When people ask me “What are the advantages of using Dymola for physical modelling over your more traditional simulation environments”, amongst other things such as automated code optimisation, I respond “It is the openness of models and the ability this gives to be able to familiarise ourselves with the code and customise it at our will.”

The general philosophy of the open source modelling language Modelica lends itself to collaborations and library/model reuse between community developers.

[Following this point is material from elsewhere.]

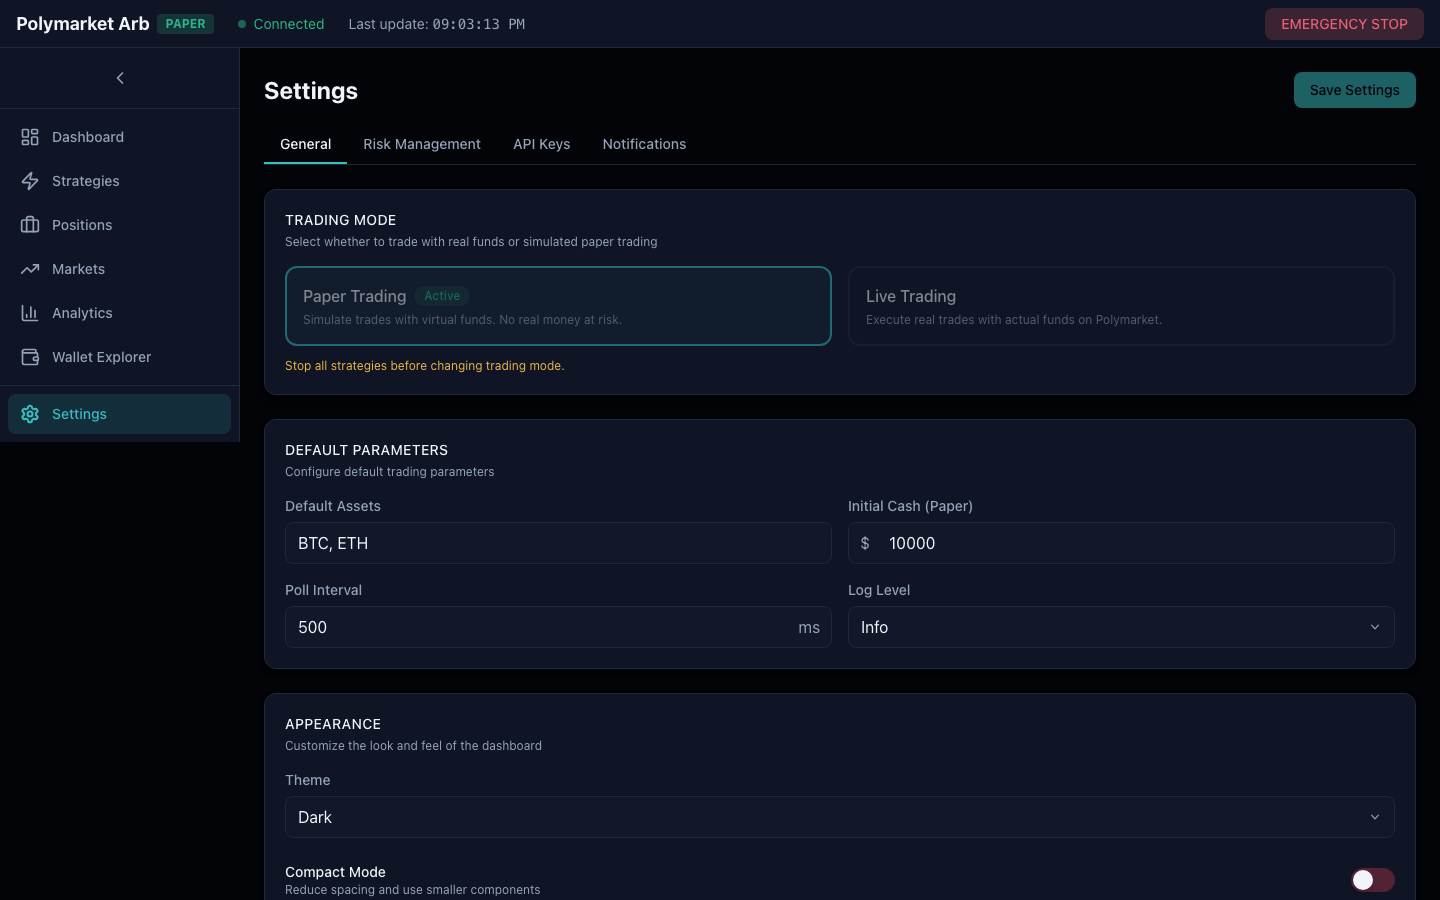Image resolution: width=1440 pixels, height=900 pixels.
Task: Open Markets via the trend-line icon
Action: coord(30,269)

Over the years, Claytex has facilitated the extensive uptake of Dymola within the motorsports world, particularly in Formula 1, NASCAR and IndyCar. This uptake would not have been possible with “black box” modelling and the customers/users having to rely on the library developers to implement new functionality, new model behaviours and model architectures. The Modelica Standard Library which comes with every Dymola installation, is fully “open” to allow you to view the code. Even the commercial application libraries in Dymola follow the same openness philosophy. Motorsport requires rapid development… the flexibility of this approach makes that possible.

This flexibility though, does not only favour the Motorsports industry but all other industries where a degree of customisation and independence is required for work to be carried out in an efficient and clear way.

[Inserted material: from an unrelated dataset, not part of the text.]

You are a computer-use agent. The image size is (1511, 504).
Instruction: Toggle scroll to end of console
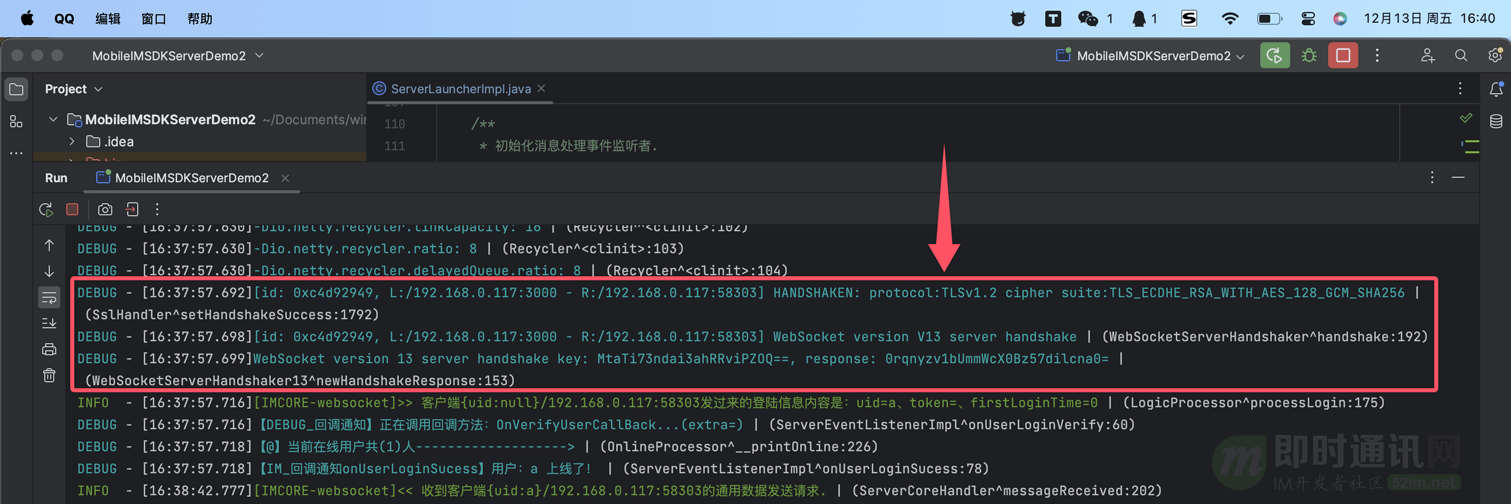click(x=49, y=323)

We cannot afford to be making assumptions on how models have been mathematically described when designing systems using simulation whilst trying to reduce physical prototypes and development times. We might also be interested in optimising the detail for a particular application and this would not be possible with a limited detail range black box model library.

So when making simulation tool choices, ask yourself; “How much freedom does this tool allow me for model customisation and how “transparent” are the models?

Although most models are generally open, Dymola also includes a vast array of model encryption functionalities where these are required, for example to protect your IP (Intellectual Property).

Figure 1: Example view of a model’s code with the ability to extend and duplicate it for model re-use and customisation respectively.